Chomsky, bir zamanlar, Manufacturing Consent [Onay Üretimi] adlı bir kitabın eş yazarıydı. Bu başlık, söz konusu operasyonu uygun bir şekilde özetlemektedir. Bu operasyonun amacı, yalnızca ABD emperyalizminin Ortadoğu’daki eylemleri için değil ama onun gerekirse dünya savaşı yoluyla her zamankinden daha çılgınca küresel egemenlik yönelimi için onay üretmeye çalışmaktır.

İşçiler, gençler, öğrenciler ve aydınlar; tüm dünyada emperyalizme ve yeni bir dünya savaşı tehdidine karşı mücadele ile ilgilenen herkes, gerekli sonuçları çıkartmalıdır.

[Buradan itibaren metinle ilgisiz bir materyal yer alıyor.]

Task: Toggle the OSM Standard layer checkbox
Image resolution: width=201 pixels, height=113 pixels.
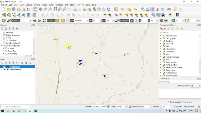Action: [4, 69]
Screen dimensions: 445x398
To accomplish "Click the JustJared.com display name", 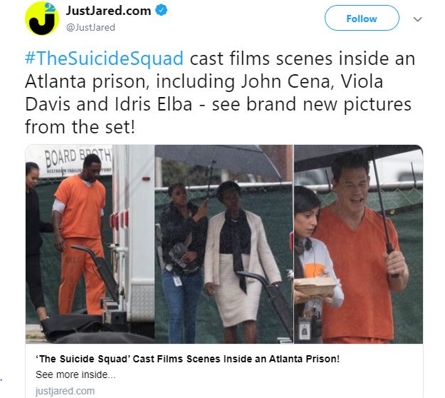I will point(108,11).
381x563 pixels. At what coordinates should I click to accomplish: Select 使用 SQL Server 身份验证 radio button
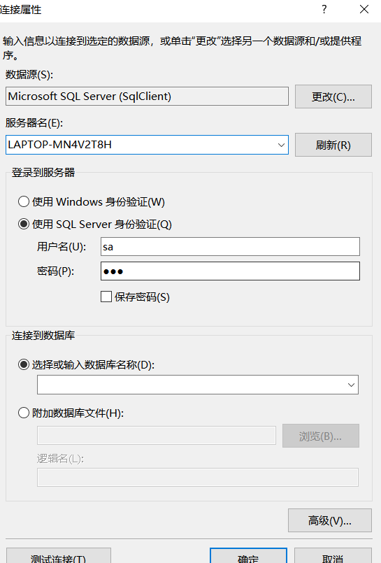pyautogui.click(x=24, y=224)
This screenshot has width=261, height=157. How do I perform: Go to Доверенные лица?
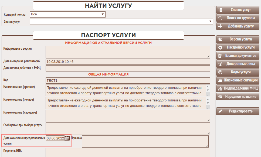click(238, 64)
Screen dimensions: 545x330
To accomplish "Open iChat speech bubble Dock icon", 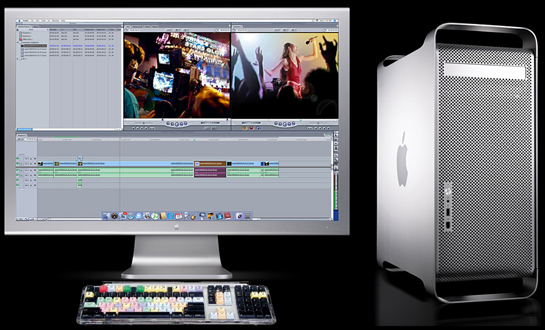I will [138, 216].
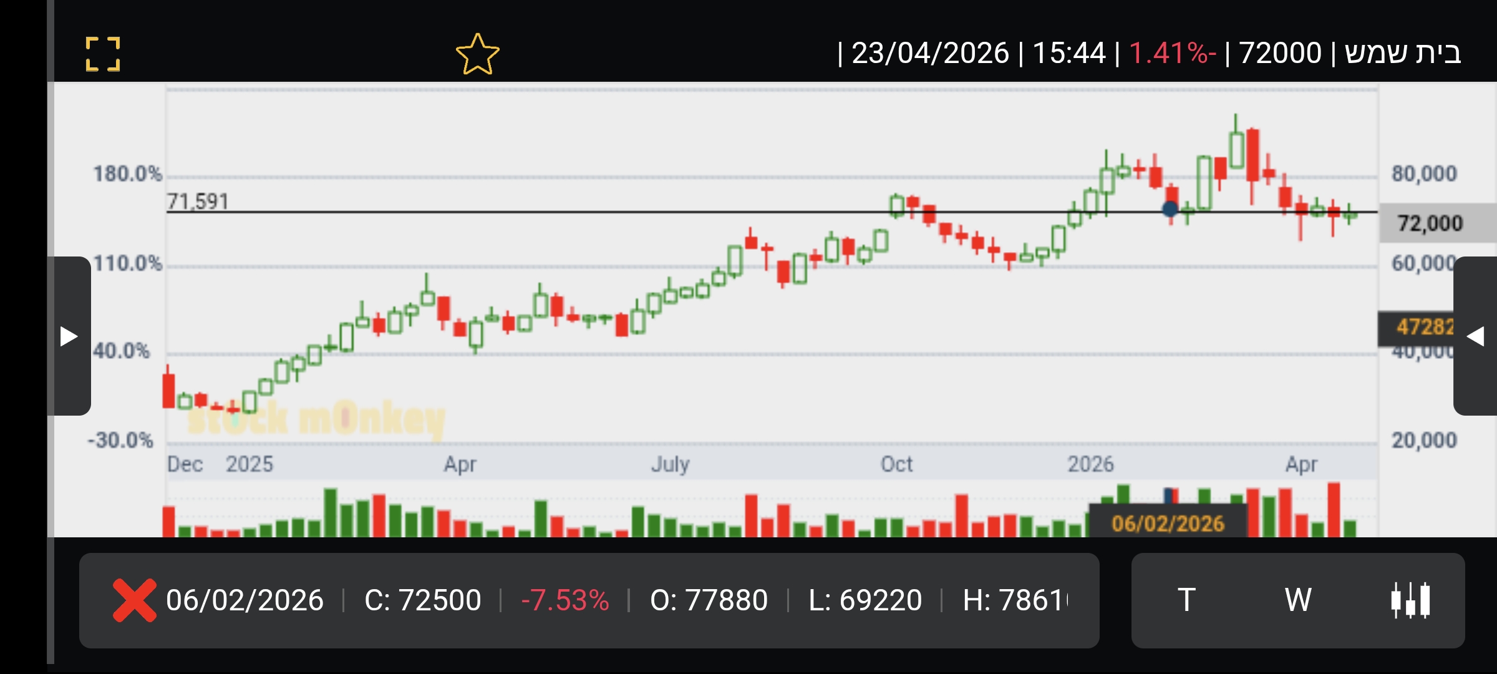
Task: Expand the left side panel arrow
Action: pyautogui.click(x=69, y=336)
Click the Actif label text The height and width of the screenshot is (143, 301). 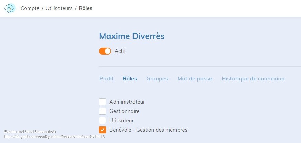(x=120, y=51)
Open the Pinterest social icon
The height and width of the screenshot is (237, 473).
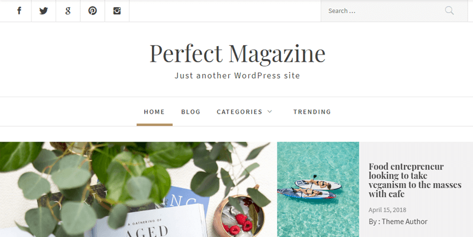[93, 11]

Bu emperyalizm yanlısı dilekçeye karşı çıkıp onu mahkum etmekle kalınmaması; gerçekten savaş ve emperyalizm karşıtı bir hareketin inşa edilmesi gerekiyor. Bu, yalnızca, uluslararası işçi sınıfına dayanan savaş karşıtı sosyalist bir hareket uğruna mücadelenin parçası olarak, bu dilekçenin arkasındaki imzacıların, örgütlerin ve bireylerin siyasi olarak dışlanmasıyla ilerletilebilir.